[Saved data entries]
-- -- --

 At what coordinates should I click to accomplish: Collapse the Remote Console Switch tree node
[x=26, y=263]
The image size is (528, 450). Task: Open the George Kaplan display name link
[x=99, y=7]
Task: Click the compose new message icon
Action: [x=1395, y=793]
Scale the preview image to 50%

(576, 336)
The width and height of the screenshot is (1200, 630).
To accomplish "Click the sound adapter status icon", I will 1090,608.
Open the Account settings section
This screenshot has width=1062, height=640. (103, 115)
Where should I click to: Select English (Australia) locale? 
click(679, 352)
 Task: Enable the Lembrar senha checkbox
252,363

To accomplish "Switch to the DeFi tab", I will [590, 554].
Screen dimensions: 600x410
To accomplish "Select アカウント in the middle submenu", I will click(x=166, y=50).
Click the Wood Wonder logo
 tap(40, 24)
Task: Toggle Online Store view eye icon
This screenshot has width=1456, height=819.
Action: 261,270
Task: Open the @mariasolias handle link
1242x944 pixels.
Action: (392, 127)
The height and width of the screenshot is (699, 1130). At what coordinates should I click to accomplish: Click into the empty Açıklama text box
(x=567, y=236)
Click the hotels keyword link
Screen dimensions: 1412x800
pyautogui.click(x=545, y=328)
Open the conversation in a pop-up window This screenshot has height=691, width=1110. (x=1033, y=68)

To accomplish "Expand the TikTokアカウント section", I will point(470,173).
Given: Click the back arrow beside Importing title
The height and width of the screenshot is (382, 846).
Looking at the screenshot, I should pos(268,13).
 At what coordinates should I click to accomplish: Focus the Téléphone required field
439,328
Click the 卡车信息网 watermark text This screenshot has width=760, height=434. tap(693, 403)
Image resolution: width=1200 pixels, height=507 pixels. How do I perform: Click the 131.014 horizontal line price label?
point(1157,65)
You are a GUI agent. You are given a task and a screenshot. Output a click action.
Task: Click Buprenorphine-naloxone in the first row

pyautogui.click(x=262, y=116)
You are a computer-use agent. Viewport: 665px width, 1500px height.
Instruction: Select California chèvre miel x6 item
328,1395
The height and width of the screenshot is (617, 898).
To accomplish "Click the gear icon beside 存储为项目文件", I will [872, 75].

-- -- --

All that should be written out is the stretch of lines above between the one holding "This screenshot has width=1456, height=819." and the one holding "Click the 卡车信息网", inclusive, exactly as given.

» COMPLETED EXERCISE:
This screenshot has width=1456, height=819.
Action: 261,270
Task: Open the @mariasolias handle link
1242x944 pixels.
Action: (392, 127)
The height and width of the screenshot is (699, 1130). At what coordinates should I click to accomplish: Click into the empty Açıklama text box
(x=567, y=236)
Click the hotels keyword link
Screen dimensions: 1412x800
pyautogui.click(x=545, y=328)
Open the conversation in a pop-up window This screenshot has height=691, width=1110. (x=1033, y=68)

To accomplish "Expand the TikTokアカウント section", I will point(470,173).
Given: Click the back arrow beside Importing title
The height and width of the screenshot is (382, 846).
Looking at the screenshot, I should pos(268,13).
 At what coordinates should I click to accomplish: Focus the Téléphone required field
439,328
Click the 卡车信息网 watermark text This screenshot has width=760, height=434. tap(693, 403)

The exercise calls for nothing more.